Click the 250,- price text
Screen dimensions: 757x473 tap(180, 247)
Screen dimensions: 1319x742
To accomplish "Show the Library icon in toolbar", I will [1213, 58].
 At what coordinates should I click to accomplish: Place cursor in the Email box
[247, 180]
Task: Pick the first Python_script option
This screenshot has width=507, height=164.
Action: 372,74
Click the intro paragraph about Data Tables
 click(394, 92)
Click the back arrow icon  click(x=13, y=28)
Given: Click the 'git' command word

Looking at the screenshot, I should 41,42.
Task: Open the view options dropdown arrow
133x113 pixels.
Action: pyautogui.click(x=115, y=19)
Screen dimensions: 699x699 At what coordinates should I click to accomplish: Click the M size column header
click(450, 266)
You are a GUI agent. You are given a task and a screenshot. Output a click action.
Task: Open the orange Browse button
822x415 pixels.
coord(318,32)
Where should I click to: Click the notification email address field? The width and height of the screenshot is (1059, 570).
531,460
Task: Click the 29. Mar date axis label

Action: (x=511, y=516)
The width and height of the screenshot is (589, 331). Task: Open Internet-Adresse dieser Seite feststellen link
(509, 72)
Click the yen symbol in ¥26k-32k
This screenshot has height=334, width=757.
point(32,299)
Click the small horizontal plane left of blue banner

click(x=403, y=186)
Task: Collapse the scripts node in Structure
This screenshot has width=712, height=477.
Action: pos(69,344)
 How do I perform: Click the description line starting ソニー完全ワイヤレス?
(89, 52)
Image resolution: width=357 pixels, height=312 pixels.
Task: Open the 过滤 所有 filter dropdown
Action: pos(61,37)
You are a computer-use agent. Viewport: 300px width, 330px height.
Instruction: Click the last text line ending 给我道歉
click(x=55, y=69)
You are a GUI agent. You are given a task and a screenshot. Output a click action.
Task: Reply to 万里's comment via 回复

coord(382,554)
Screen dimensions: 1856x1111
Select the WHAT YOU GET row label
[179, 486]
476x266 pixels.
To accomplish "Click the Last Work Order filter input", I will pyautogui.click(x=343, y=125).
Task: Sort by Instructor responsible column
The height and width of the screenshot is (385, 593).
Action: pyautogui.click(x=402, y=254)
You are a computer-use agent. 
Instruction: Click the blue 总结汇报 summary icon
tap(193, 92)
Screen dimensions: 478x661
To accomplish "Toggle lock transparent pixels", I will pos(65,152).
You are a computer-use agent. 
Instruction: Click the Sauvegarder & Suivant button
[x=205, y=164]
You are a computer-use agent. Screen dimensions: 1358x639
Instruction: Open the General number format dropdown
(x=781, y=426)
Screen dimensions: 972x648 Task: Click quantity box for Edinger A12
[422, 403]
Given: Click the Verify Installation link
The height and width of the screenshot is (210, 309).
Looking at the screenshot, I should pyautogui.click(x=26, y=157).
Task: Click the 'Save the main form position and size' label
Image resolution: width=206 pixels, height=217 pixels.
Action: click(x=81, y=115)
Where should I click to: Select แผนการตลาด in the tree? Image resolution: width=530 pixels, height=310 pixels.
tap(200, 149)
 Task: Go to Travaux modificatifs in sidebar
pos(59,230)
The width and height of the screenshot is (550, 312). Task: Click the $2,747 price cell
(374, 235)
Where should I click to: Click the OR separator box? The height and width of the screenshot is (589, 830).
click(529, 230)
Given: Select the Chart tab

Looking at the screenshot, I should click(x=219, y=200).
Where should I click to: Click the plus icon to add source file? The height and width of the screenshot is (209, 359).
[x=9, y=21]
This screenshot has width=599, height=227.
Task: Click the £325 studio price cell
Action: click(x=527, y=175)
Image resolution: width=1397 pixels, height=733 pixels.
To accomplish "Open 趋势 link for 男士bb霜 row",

▶ YOUR GOAL: Transcribe all of the material exactly. Omit nothing.

▶ RESPONSE:
Click the 250,- price text
Screen dimensions: 757x473 tap(180, 247)
Screen dimensions: 1319x742
To accomplish "Show the Library icon in toolbar", I will [1213, 58].
 At what coordinates should I click to accomplish: Place cursor in the Email box
[247, 180]
Task: Pick the first Python_script option
This screenshot has width=507, height=164.
Action: 372,74
Click the intro paragraph about Data Tables
 click(394, 92)
Click the back arrow icon  click(x=13, y=28)
Given: Click the 'git' command word

Looking at the screenshot, I should 41,42.
Task: Open the view options dropdown arrow
133x113 pixels.
Action: pyautogui.click(x=115, y=19)
Screen dimensions: 699x699 At what coordinates should I click to accomplish: Click the M size column header
click(450, 266)
You are a GUI agent. You are given a task and a screenshot. Output a click action.
Task: Open the orange Browse button
822x415 pixels.
coord(318,32)
Where should I click to: Click the notification email address field? The width and height of the screenshot is (1059, 570).
531,460
Task: Click the 29. Mar date axis label

Action: (x=511, y=516)
The width and height of the screenshot is (589, 331). Task: Open Internet-Adresse dieser Seite feststellen link
(509, 72)
Click the yen symbol in ¥26k-32k
This screenshot has height=334, width=757.
point(32,299)
Click the small horizontal plane left of blue banner

click(x=403, y=186)
Task: Collapse the scripts node in Structure
This screenshot has width=712, height=477.
Action: pos(69,344)
 How do I perform: Click the description line starting ソニー完全ワイヤレス?
(89, 52)
Image resolution: width=357 pixels, height=312 pixels.
Task: Open the 过滤 所有 filter dropdown
Action: pos(61,37)
You are a computer-use agent. Viewport: 300px width, 330px height.
Instruction: Click the last text line ending 给我道歉
click(x=55, y=69)
You are a GUI agent. You are given a task and a screenshot. Output a click action.
Task: Reply to 万里's comment via 回复

coord(382,554)
Screen dimensions: 1856x1111
Select the WHAT YOU GET row label
[179, 486]
476x266 pixels.
To accomplish "Click the Last Work Order filter input", I will pyautogui.click(x=343, y=125).
Task: Sort by Instructor responsible column
The height and width of the screenshot is (385, 593).
Action: pyautogui.click(x=402, y=254)
You are a computer-use agent. 
Instruction: Click the blue 总结汇报 summary icon
tap(193, 92)
Screen dimensions: 478x661
To accomplish "Toggle lock transparent pixels", I will pos(65,152).
You are a computer-use agent. 
Instruction: Click the Sauvegarder & Suivant button
[x=205, y=164]
You are a computer-use agent. Screen dimensions: 1358x639
Instruction: Open the General number format dropdown
(x=781, y=426)
Screen dimensions: 972x648 Task: Click quantity box for Edinger A12
[422, 403]
Given: Click the Verify Installation link
The height and width of the screenshot is (210, 309).
Looking at the screenshot, I should pyautogui.click(x=26, y=157).
Task: Click the 'Save the main form position and size' label
Image resolution: width=206 pixels, height=217 pixels.
Action: click(x=81, y=115)
Where should I click to: Select แผนการตลาด in the tree? Image resolution: width=530 pixels, height=310 pixels.
tap(200, 149)
 Task: Go to Travaux modificatifs in sidebar
pos(59,230)
The width and height of the screenshot is (550, 312). Task: Click the $2,747 price cell
(374, 235)
Where should I click to: Click the OR separator box? The height and width of the screenshot is (589, 830).
click(529, 230)
Given: Select the Chart tab

Looking at the screenshot, I should click(x=219, y=200).
Where should I click to: Click the plus icon to add source file? The height and width of the screenshot is (209, 359).
[x=9, y=21]
This screenshot has width=599, height=227.
Task: Click the £325 studio price cell
Action: click(x=527, y=175)
Image resolution: width=1397 pixels, height=733 pixels.
To accomplish "Open 趋势 link for 男士bb霜 row",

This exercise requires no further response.